■ **Your assignment**: Looking at the data below, state how many lines contain "Coordinator". No other words are wanted.

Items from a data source

────────────────────────────────────────

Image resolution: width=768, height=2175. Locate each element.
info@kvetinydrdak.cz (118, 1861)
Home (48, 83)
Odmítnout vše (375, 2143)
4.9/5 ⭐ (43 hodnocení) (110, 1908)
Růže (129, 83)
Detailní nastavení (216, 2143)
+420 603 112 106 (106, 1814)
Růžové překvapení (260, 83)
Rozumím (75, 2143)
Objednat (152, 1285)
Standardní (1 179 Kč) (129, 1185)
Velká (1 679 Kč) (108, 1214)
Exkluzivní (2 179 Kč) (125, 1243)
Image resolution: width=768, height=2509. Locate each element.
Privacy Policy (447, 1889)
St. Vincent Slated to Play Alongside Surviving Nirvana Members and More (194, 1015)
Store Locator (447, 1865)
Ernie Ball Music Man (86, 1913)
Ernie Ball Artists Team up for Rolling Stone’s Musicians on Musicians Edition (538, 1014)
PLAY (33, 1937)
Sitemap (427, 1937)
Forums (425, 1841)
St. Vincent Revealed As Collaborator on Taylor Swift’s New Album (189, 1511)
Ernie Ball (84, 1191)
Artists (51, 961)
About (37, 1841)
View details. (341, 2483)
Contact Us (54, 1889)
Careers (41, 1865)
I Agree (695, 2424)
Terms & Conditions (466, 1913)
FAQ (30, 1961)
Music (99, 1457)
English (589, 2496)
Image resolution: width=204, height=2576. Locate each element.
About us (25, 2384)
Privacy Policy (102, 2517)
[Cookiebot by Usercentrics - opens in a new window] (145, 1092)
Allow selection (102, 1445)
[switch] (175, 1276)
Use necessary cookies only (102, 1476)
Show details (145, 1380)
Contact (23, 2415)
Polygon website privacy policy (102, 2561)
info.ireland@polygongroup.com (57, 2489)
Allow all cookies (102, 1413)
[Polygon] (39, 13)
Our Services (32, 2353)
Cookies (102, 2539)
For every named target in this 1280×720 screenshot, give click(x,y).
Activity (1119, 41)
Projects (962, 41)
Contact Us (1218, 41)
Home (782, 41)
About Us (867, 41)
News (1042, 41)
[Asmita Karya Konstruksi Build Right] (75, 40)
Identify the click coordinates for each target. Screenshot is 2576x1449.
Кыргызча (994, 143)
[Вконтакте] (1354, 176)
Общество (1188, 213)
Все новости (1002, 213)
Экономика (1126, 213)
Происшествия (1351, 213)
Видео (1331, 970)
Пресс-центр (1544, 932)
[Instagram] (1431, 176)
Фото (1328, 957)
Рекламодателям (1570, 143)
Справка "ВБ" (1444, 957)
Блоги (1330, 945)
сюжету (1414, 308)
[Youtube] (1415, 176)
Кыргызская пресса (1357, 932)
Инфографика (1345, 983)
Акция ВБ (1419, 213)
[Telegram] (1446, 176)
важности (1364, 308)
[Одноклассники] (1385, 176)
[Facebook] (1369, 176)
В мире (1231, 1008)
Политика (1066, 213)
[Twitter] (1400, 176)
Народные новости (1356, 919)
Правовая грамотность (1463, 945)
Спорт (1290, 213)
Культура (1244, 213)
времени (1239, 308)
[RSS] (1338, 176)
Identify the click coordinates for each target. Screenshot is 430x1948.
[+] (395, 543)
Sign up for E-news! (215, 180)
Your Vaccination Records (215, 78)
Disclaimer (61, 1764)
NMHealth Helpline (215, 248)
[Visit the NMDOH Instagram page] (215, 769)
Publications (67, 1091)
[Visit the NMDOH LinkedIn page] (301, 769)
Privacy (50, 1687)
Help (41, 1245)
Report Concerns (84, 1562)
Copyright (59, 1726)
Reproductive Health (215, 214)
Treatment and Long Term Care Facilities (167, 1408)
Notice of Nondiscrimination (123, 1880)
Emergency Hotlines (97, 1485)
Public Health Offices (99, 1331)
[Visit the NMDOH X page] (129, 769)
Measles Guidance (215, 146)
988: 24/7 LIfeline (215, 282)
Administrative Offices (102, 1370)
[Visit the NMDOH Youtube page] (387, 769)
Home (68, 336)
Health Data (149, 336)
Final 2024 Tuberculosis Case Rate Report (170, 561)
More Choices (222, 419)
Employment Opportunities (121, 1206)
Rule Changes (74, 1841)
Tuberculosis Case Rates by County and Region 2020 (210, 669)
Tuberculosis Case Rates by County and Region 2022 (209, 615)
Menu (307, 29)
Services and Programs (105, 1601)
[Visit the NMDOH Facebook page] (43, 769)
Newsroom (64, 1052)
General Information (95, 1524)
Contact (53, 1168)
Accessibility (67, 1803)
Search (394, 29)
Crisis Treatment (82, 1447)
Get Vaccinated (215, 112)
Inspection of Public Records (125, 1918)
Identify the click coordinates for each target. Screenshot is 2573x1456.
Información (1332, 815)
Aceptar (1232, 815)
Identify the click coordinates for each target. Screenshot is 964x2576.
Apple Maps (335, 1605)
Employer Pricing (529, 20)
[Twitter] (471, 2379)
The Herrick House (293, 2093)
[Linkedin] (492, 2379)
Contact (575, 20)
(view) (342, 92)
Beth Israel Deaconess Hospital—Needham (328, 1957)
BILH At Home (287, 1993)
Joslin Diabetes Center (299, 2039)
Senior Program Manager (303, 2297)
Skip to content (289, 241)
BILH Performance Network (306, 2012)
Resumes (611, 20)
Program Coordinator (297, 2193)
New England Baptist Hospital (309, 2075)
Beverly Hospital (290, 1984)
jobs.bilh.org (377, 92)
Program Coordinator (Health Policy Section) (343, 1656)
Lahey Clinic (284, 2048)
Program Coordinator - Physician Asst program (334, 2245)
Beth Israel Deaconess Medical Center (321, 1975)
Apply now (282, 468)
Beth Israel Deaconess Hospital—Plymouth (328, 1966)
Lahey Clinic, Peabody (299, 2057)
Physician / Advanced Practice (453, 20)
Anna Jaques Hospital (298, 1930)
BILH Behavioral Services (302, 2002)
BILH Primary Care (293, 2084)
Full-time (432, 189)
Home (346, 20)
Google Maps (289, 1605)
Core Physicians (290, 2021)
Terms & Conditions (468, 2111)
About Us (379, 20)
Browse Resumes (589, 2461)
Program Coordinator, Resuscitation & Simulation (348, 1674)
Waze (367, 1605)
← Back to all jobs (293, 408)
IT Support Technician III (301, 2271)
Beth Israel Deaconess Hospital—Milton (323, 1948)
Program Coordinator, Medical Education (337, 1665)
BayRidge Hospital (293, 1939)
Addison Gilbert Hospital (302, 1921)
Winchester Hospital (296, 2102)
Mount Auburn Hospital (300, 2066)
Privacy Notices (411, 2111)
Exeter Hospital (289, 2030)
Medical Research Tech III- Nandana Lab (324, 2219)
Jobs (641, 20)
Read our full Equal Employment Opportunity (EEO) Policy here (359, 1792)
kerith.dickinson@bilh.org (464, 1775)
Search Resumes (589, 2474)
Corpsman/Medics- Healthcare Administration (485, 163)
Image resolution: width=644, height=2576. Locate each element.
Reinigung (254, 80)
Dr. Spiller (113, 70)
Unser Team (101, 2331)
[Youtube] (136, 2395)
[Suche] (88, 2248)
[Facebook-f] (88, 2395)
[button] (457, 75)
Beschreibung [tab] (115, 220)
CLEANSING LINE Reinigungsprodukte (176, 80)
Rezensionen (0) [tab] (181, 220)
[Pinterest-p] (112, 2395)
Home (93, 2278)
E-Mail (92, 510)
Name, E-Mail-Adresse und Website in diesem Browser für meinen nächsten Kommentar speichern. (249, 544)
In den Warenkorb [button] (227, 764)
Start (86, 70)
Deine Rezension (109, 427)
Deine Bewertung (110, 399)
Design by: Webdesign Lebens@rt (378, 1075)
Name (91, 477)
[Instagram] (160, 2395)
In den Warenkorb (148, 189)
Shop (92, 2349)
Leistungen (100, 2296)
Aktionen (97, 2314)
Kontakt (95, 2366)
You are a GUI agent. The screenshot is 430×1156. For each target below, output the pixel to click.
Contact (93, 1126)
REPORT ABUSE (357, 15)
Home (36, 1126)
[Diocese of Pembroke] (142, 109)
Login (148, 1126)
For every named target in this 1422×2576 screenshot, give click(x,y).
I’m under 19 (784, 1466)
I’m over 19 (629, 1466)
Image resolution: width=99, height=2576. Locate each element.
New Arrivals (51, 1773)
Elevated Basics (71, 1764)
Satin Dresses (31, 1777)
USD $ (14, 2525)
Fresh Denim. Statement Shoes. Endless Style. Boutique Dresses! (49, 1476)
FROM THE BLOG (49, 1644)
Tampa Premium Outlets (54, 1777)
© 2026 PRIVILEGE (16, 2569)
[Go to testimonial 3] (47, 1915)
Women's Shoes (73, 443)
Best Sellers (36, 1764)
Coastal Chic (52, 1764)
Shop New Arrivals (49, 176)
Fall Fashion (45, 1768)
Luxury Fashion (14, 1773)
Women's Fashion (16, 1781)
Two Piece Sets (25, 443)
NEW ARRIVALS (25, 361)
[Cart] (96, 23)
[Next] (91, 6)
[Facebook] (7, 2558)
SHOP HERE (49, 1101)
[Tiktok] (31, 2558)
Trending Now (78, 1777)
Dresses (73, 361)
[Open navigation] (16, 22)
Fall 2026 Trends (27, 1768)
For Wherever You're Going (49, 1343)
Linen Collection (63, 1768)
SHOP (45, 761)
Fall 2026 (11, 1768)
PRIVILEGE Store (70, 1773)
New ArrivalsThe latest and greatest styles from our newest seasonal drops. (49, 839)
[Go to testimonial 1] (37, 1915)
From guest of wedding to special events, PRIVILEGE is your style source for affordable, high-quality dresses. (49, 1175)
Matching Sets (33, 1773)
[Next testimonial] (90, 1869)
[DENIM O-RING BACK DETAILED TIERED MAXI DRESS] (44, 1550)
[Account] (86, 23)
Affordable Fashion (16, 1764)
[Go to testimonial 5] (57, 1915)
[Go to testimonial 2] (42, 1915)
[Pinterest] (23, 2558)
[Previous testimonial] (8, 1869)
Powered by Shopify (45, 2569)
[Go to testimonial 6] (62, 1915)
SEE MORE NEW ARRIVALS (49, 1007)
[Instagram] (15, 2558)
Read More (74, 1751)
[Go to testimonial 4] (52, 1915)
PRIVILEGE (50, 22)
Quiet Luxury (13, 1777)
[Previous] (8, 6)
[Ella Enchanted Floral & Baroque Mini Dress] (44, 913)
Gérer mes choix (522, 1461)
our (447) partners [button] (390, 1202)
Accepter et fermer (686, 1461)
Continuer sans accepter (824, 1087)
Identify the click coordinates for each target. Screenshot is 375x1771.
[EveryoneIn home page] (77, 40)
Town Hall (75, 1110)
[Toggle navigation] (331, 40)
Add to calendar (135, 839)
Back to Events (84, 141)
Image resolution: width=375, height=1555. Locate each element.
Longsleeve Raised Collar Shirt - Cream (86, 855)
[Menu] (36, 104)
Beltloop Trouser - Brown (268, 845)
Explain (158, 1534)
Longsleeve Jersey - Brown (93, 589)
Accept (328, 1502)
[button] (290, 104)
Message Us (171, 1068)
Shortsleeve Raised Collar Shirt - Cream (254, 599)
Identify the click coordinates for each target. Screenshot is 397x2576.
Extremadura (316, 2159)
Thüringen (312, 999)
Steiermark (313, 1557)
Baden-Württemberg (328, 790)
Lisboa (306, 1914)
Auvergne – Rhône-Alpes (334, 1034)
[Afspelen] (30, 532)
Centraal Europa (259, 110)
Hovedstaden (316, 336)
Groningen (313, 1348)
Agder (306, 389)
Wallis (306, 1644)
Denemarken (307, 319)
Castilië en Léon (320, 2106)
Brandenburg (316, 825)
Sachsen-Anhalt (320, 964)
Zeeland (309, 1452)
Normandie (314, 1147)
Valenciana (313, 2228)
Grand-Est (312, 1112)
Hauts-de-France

────────────────────────────────────────

■ **Written answer**: 5